Mocha is famous for being the major marketplace for coffee from the 15th century until the 17th century. Even after other sources of coffee were found, Mocha beans (also called Sanani or Mocha Sanani beans, meaning from Sana'a) continued to be prized for their relatively chocolaty flavor—and remain so even today. From this coffee the English language gained the word mocha, for such combinations of chocolate and coffee flavors as cafe mocha.
According to the Jesuit and traveler Jeronimo Lobo, who sailed the Red Sea in 1625, Mocha was "formerly of limited reputation and trade" but since "the Turkish assumption of power throughout Arabia, it has become the major city of the territory under Turkish domination, even though it is not the Pasha's place of residence, which is two days' journey inland in the city of Sana'a." Lobo adds that its importance as a port was also due to the Ottoman law that required all ships entering the Red Sea to put in at Mocha and pay duty on their cargoes.

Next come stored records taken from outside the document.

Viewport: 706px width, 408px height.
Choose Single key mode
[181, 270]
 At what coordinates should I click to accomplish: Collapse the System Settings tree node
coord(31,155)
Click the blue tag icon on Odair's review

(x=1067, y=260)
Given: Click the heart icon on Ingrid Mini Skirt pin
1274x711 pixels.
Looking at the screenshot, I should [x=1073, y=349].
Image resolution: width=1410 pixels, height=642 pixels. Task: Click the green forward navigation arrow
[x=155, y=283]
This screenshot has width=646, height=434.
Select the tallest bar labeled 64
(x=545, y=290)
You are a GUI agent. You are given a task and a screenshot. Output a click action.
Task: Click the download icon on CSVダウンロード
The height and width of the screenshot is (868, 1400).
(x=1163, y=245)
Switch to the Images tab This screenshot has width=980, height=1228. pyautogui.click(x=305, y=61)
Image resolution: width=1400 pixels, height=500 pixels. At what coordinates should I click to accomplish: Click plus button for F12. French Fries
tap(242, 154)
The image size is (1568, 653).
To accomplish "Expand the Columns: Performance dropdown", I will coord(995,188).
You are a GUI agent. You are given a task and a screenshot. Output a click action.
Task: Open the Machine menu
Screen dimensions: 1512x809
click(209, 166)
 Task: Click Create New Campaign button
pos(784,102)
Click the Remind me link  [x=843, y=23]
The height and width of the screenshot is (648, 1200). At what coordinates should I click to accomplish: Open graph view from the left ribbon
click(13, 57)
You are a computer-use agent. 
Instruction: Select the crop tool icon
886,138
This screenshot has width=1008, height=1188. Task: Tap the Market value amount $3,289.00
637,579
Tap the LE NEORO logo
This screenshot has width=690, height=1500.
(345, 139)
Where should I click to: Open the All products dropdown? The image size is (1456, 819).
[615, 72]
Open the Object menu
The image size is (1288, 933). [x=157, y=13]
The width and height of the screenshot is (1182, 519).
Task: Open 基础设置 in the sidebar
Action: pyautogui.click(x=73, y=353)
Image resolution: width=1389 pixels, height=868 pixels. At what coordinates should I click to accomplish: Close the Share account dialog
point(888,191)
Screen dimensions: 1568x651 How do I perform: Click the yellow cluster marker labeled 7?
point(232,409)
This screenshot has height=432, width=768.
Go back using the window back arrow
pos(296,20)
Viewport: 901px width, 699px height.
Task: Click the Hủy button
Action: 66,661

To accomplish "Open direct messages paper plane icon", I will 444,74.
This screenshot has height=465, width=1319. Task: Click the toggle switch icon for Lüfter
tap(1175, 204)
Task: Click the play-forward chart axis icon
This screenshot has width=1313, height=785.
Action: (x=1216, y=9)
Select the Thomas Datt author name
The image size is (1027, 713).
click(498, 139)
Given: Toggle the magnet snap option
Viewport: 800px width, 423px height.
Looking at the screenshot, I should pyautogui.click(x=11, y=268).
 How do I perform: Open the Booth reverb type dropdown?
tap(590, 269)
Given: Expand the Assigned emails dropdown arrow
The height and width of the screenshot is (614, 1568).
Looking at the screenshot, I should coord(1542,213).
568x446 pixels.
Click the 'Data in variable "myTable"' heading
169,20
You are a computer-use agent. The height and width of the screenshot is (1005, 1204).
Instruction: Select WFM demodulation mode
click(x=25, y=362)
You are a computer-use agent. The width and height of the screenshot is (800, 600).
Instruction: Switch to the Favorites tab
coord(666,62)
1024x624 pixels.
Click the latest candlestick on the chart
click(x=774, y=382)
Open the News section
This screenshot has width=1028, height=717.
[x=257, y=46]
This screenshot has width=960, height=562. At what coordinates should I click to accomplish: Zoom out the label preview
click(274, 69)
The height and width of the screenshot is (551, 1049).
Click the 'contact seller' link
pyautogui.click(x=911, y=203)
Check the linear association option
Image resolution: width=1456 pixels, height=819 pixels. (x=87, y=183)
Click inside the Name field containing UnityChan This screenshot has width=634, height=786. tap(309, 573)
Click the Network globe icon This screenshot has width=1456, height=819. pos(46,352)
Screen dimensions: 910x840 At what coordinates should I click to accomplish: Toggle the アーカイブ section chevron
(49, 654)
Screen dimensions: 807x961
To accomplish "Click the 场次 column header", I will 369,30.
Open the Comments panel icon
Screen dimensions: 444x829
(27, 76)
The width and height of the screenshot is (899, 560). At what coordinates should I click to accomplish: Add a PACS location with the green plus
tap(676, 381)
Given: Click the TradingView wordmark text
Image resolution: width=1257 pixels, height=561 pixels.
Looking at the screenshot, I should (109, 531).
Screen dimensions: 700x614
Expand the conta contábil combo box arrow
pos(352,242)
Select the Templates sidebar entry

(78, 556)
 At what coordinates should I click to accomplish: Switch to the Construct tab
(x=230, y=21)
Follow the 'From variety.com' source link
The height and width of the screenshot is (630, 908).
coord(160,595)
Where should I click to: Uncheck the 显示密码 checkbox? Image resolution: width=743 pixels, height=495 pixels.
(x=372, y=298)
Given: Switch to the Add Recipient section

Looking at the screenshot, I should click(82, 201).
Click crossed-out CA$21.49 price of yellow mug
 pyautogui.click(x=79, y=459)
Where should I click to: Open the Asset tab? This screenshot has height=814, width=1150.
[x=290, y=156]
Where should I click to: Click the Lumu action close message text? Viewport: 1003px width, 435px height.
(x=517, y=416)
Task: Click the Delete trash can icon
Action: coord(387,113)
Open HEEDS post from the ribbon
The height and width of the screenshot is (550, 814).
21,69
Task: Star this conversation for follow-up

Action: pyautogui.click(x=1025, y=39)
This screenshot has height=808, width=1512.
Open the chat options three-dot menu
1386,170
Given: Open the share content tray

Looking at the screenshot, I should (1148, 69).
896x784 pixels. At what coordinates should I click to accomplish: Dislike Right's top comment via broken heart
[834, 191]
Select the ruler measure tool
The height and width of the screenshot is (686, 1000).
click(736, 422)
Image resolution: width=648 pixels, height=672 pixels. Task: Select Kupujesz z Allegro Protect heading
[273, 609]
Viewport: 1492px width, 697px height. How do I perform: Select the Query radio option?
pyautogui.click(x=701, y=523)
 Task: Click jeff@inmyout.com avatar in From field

Passing through Mocha in 1752, Remedius Prutky found that it boasted a "lodging-house of the Prophet Muhammad, which was like a huge tenement block laid out in many hundred separate cells where accommodation was rented to all strangers without discrimination of race or religion." He also found a number of European ships in the harbor: three French, four English, two Dutch, and one Portuguese.
At present, Mocha is no longer utilized as a major trade route and the current local economy is largely based upon fishing and small amounts of tourism. The village of Mocha was officially relocated 3 kilometers west along the Red Sea shore to accommodate the building and demolition of several coastal highways.
In 1595 Spanish Jesuit missionary Pedro Páez was the first European to taste Mocha's coffee in place.
The term "mocha" in relation to chocolate and coffee–chocolate blends is strictly as a result of European influence. Chocolate is not cultivated at Mocha nor imported into it.